Progressives reclined on their easy chairs over the last eight years, kvetching over ideo-semantics, while the right boiled and toiled to reclaim the White House.

To those celebrating victory: Feel good. Enjoy the long winter's nap that comes with gorging. Seep well and long. See you in the morning.

Longtime newspaperman John Young lives in Colorado. Email: jyoungcolumn@gmail.com.

Wednesday, November 9, 2016

A night of protest and rust

Oxidation happens when elements cause metals to corrode. The color of oxidation is red.

Tuesday night was a red night, but not the Election-Night red of previous presidential races. It was the orange-ish red of a loud outsider who has a mandate today that nobody knows, most particularly the Electoral College victor.

It was an evening of protest and rust – the protest against what has been, the rust of a frustrated heartland.

The hue that won Tuesday night was that of hands rubbed raw from waiting for something to happen in Washington.

Something has happened, the result of which nobody knows, most particularly the president-elect.

Here's what we know: Stagnation is not good politics. The Democrats didn't offer the solution to stagnation that a plurality of Americans wanted to hear.

Hillary Clinton has served her country well, and with extreme dignity. But she carried a brand that lost its appeal on the consignment rack.

The Republican Party? It lost this election just as surely as the Democrats did. In the ideological vacuum now ensuing, it has its own branding problem.

Donald Trump is soon to become the first third-party president, a protest-vote president. Believe it. But believe this, too: His ascendance is as much a repudiation of the red team as the blue team.

Speaking of third parties: I'm wondering if any progressive voter who lodged a "protest" third-party vote in Wisconsin or Michigan wants a mulligan today.

If those progressives believed that it's OK to "blow it all up," they might find a foxhole for what is about to happen regarding health care, social justice, climate activism and more.

To millennials who found other things to do on Election Day: It's going to be a few days and nights before you have a chance to matter again.

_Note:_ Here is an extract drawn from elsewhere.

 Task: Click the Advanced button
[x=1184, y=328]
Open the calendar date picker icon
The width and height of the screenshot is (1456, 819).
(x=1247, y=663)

Votes matter. Elections are won at the margins. Every one of them, even landslides. Turnout matters -- every time.

What was that about rust? Yes, there's a lot of it in an economy mostly focused on bigness. The blue-collar vote did not go to the blues, and let's face it, too few things have happened over the last 20 years to motivate blue-collar voters to hold to any major party's script.

One thing that should have been construed as benefiting those working sorts is the Affordable Care Act -- millions gaining health insurance that an economy focused on bigness would never permit.

        Now we see if Trump is going to tell those recently insured Americans to, um, take a flying leap.

Yes, red was the color of the night, because, at the margins, the man in the red ball cap played the anger card better than his opponent played the unity card.

Once again, however, the Republicans are not coming out of this as true victors.

The innards of the GOP are still squeezed by the religious right and corporations. GOP leaders are no more interested in making this a more just and unified nation than before. They are interested in keeping the very divisions by which power can be maintained. It's a proven model. Look at the unrepresentative creation we call the U.S. House of Representatives.

Divisions: They couldn't be more acute, and we just elected the very opposite of a unifier. 

Speaking of chemical reactions: Those entrusted with responsible leadership would be wise to note that oxidation's ultimate manifestation is flame.